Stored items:
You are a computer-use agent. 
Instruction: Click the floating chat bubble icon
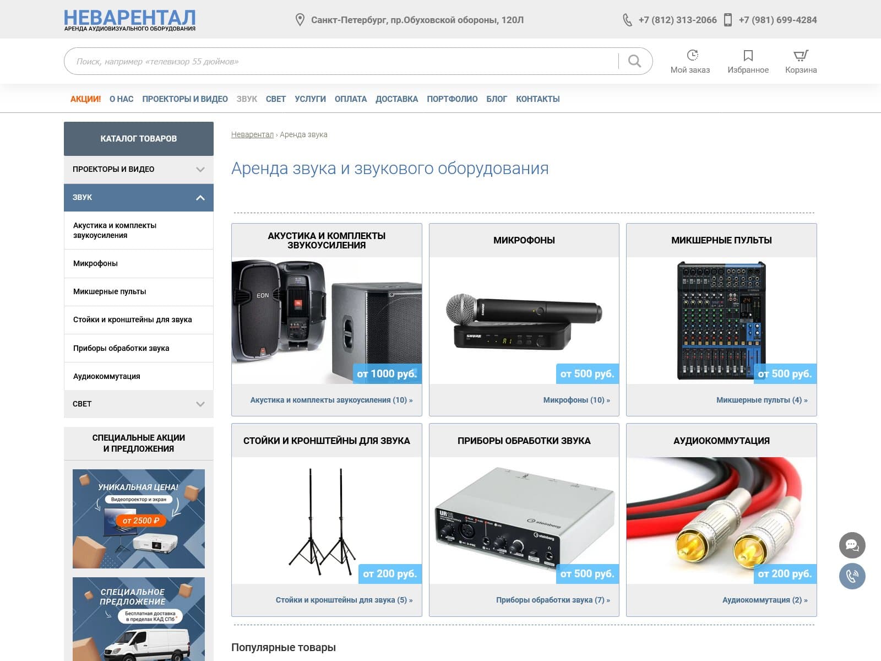852,545
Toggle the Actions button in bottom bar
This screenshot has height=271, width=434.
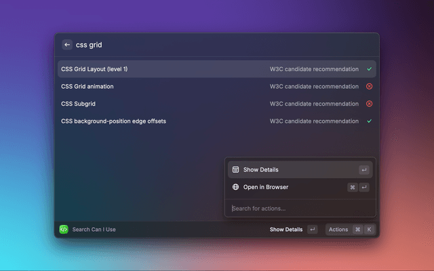click(338, 229)
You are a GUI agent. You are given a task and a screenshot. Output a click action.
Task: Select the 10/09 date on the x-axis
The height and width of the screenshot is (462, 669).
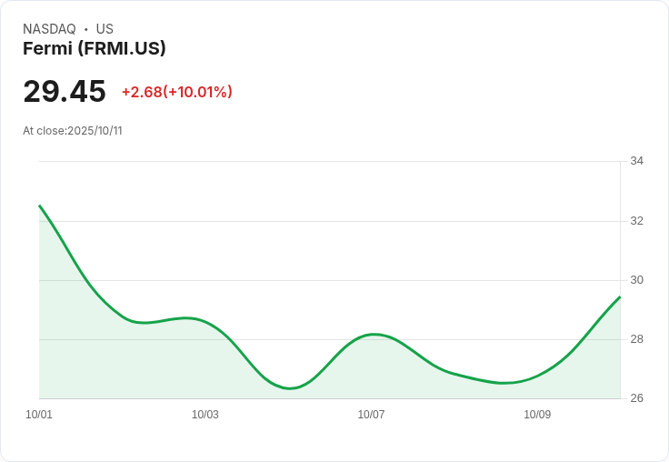pos(537,415)
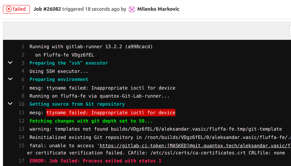Click log line number 13
291x166 pixels.
click(x=21, y=129)
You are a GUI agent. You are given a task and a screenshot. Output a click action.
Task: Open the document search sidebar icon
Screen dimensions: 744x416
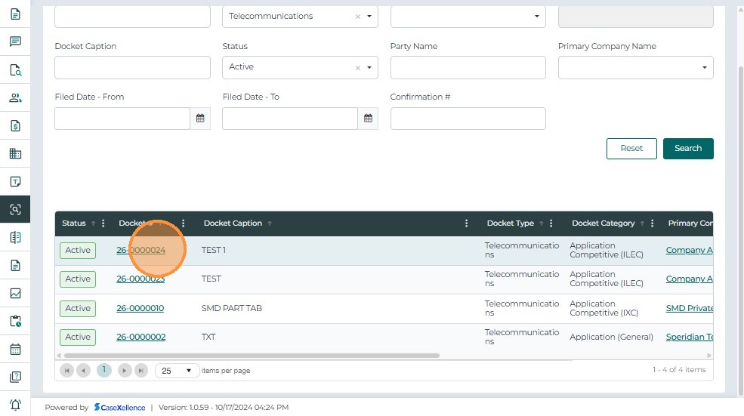(x=15, y=70)
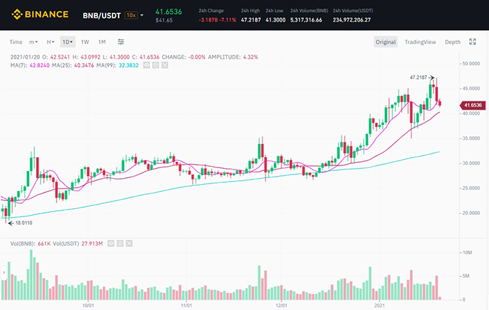Open the chart indicator settings icon
Image resolution: width=489 pixels, height=310 pixels.
(x=121, y=42)
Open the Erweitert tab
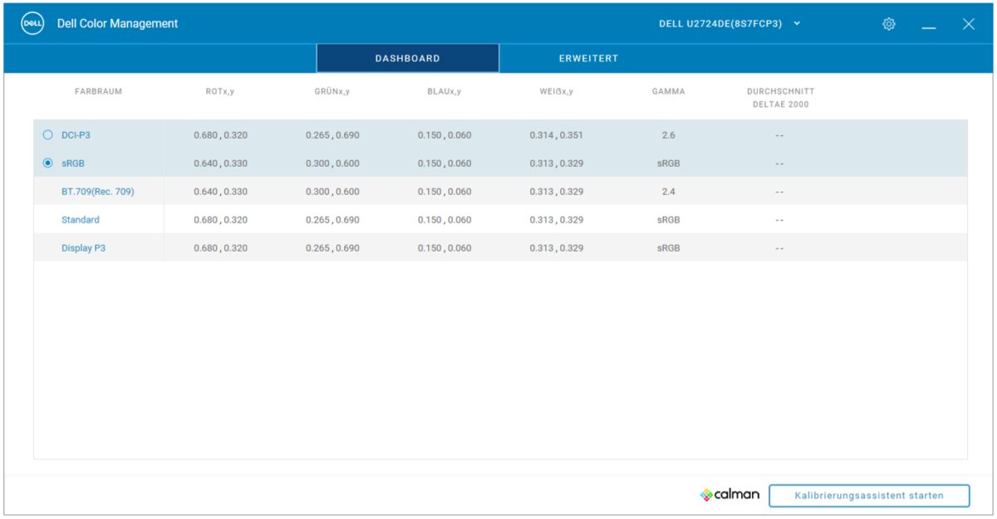 588,59
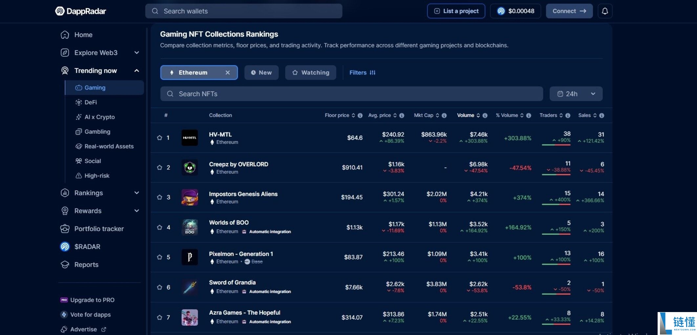Click the Floor price info icon

[360, 115]
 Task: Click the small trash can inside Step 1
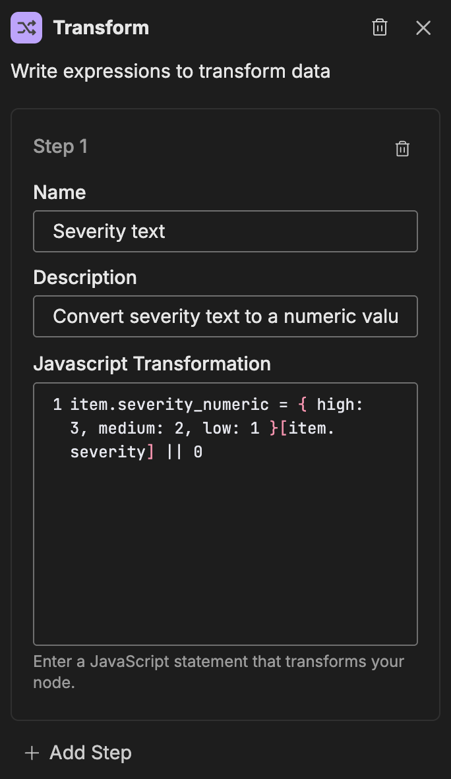tap(402, 148)
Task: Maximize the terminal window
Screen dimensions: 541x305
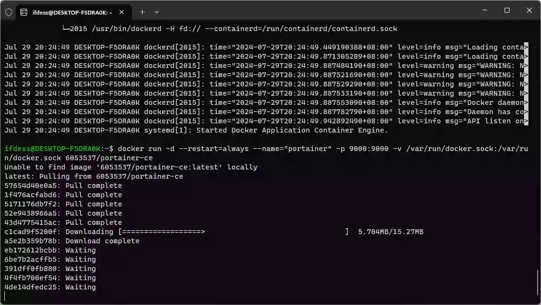Action: click(x=507, y=10)

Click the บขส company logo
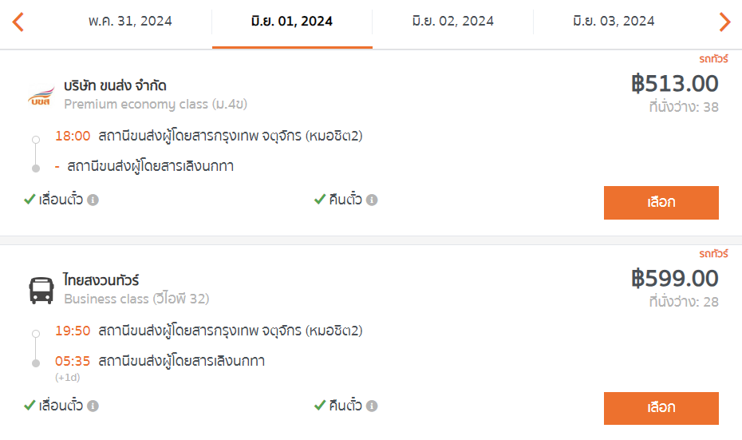(x=41, y=95)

■ What is needed
Print the data exactly, from its first line to the line containing "Task: Open the document search sidebar icon", both included. Omit the pictures.

■ Written solution
You are a computer-use agent. 
Instruction: Click the floating chat bubble icon
852,545
Toggle the Actions button in bottom bar
This screenshot has height=271, width=434.
click(338, 229)
You are a GUI agent. You are given a task and a screenshot. Output a click action.
Task: Select the 10/09 date on the x-axis
The height and width of the screenshot is (462, 669).
pos(537,415)
Click log line number 13
291x166 pixels.
click(x=21, y=129)
You are a GUI agent. You are given a task and a screenshot. Output a click action.
Task: Open the document search sidebar icon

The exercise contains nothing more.